Collected data entries
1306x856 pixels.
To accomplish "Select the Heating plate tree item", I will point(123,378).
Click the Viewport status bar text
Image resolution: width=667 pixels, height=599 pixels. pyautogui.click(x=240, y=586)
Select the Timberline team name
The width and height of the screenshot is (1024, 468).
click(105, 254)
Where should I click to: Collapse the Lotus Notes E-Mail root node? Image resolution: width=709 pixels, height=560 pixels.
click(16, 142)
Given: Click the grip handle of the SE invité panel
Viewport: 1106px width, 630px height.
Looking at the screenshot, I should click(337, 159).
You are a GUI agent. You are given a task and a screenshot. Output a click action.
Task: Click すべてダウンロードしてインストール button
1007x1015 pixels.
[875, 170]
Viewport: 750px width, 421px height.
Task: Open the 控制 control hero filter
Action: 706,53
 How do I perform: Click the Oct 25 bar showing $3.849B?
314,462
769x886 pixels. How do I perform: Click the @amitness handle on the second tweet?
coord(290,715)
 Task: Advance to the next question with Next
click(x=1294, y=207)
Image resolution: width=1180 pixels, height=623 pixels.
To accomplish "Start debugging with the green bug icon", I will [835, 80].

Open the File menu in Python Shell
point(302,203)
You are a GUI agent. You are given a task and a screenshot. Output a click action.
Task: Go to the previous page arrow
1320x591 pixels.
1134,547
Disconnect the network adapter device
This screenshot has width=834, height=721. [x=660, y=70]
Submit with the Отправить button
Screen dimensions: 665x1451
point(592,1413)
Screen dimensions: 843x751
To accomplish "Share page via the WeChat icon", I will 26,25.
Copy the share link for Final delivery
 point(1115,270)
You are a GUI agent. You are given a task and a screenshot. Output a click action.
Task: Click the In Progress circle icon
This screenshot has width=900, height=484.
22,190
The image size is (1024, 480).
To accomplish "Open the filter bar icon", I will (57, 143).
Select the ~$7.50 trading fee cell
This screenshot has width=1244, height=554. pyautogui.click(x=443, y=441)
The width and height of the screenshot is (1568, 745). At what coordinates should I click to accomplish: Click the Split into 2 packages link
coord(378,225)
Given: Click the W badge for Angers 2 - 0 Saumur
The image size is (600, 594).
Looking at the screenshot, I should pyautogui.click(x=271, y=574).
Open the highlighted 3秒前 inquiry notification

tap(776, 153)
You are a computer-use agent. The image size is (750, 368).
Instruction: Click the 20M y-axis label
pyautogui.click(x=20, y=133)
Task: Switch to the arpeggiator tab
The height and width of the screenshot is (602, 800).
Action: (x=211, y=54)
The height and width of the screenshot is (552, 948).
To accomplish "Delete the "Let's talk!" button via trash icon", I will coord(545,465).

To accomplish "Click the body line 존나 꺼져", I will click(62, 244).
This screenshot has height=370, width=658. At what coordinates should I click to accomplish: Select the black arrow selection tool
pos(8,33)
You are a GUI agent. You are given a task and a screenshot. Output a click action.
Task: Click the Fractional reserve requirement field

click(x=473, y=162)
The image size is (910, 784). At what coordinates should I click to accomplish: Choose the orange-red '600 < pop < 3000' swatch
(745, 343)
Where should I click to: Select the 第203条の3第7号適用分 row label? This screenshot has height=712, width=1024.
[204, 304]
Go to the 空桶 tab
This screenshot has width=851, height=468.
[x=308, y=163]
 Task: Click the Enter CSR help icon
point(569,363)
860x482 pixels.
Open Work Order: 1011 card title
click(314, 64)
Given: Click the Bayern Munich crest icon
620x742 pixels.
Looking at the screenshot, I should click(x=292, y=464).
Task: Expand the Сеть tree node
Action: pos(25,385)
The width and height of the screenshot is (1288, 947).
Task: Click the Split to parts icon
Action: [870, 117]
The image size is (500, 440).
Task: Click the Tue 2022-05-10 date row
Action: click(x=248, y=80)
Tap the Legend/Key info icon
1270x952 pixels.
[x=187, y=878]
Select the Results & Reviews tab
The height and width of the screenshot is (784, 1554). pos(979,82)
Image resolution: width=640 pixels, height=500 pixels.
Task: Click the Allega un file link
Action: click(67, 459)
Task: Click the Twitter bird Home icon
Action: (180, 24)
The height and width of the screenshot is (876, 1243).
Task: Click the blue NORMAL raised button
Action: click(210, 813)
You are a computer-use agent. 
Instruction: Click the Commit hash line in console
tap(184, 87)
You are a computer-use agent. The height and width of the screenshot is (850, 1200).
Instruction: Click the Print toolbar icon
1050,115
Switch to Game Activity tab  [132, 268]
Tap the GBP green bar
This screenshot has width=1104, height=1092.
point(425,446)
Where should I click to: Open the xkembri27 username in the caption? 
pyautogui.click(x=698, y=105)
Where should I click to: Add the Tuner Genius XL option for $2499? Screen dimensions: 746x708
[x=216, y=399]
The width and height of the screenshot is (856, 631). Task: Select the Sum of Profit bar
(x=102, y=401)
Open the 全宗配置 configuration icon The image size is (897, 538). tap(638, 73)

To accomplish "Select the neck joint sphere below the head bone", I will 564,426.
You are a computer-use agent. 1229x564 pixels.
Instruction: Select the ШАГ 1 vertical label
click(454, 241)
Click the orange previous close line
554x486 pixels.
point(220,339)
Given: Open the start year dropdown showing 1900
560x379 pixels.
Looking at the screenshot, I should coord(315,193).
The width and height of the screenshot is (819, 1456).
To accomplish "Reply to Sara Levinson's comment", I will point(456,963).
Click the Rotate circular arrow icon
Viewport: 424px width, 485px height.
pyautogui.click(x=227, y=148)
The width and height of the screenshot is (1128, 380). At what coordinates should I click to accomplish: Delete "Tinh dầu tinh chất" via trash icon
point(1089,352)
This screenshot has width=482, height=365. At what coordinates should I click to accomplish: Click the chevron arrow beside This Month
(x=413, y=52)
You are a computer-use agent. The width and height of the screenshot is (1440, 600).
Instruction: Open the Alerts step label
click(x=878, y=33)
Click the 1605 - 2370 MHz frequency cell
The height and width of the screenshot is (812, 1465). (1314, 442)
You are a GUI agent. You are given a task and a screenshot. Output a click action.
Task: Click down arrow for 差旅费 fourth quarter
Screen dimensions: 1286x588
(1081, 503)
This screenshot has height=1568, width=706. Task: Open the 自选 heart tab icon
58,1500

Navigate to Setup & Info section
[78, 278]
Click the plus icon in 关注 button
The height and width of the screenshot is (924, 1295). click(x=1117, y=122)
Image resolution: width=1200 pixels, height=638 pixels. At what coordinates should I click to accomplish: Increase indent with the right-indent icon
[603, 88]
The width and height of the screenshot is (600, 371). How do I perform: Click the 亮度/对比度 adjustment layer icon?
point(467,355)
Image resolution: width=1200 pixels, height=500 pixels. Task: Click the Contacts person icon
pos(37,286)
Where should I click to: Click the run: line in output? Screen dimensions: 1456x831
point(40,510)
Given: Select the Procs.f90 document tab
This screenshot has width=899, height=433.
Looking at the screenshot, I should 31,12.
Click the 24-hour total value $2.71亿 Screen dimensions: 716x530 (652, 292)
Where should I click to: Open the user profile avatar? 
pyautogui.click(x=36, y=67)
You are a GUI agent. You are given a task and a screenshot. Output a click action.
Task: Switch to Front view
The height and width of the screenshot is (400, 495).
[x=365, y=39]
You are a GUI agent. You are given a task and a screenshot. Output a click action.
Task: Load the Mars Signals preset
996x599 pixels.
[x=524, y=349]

WHAT TO DO
Which lines of the records above hold the word "computer"? Copy each of them.

SOLUTION BELOW
You are a computer-use agent. The image size is (750, 368).
You are a computer-use agent. 
You are a computer-use agent. The height and width of the screenshot is (850, 1200).
You are a computer-use agent. 1229x564 pixels.
You are a computer-use agent. The width and height of the screenshot is (1440, 600).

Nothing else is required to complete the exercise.